How is the area of a window calculated?

The area of a window is calculated by multiplying the width by the height. This assumes that the window is a rectangle or square. If the window is an irregular shape, the area can be calculated by breaking it down into smaller, regular shapes and adding their areas together.

What is the difference between a function expression and a function declaration?

A function expression is defined as a variable and can only be called after it has been declared. A function declaration, on the other hand, can be called before it is declared.

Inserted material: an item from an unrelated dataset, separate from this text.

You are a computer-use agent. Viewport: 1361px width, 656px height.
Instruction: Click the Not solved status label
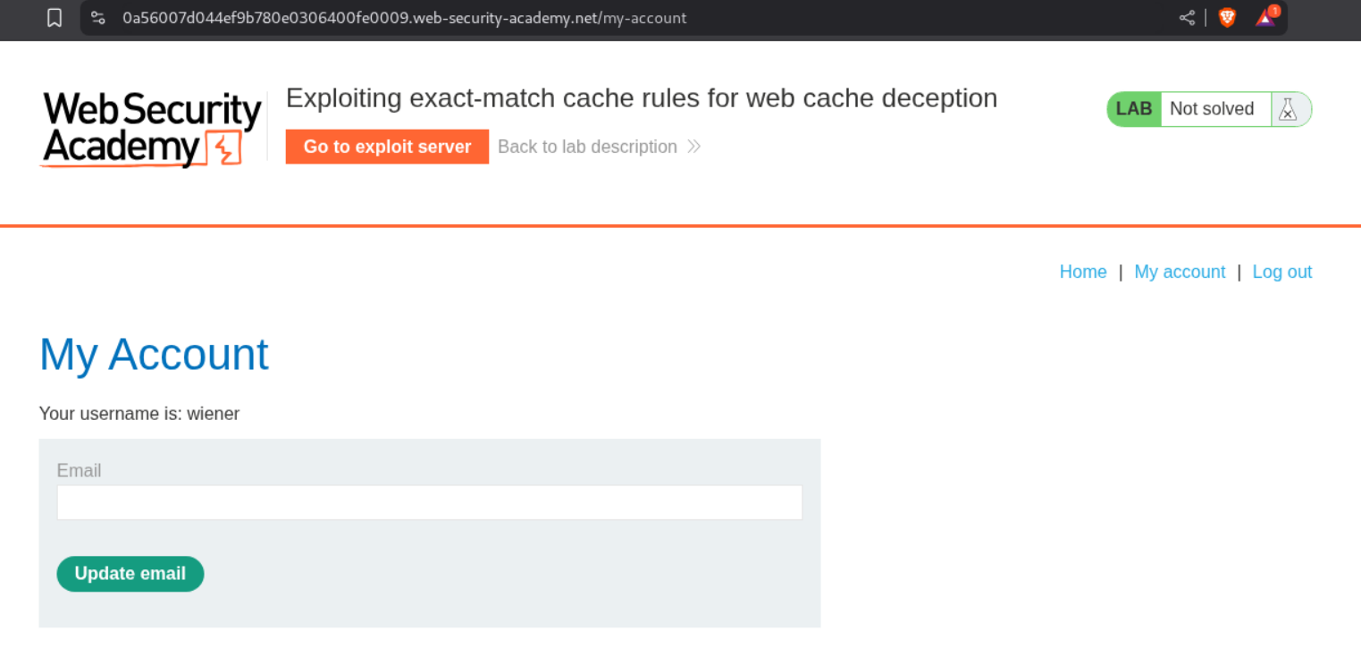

Additionally, function expressions are often used for anonymous functions, while function declarations have a name that can be used to call the function.

What are some use cases for function expressions?

Function expressions are commonly used in callback functions, as they allow you to pass a function as an argument to another function. They are also useful for creating immediately invoked function expressions (IIFE), which are functions that are executed as soon as they are declared.

Can a function expression be used as a method?

Yes, a function expression can be used as a method on an object. This allows you to add functions as properties to an object and call them using dot notation. However, it's important to note that the value of "this" will be different in a function expression used as a method compared to a regular function.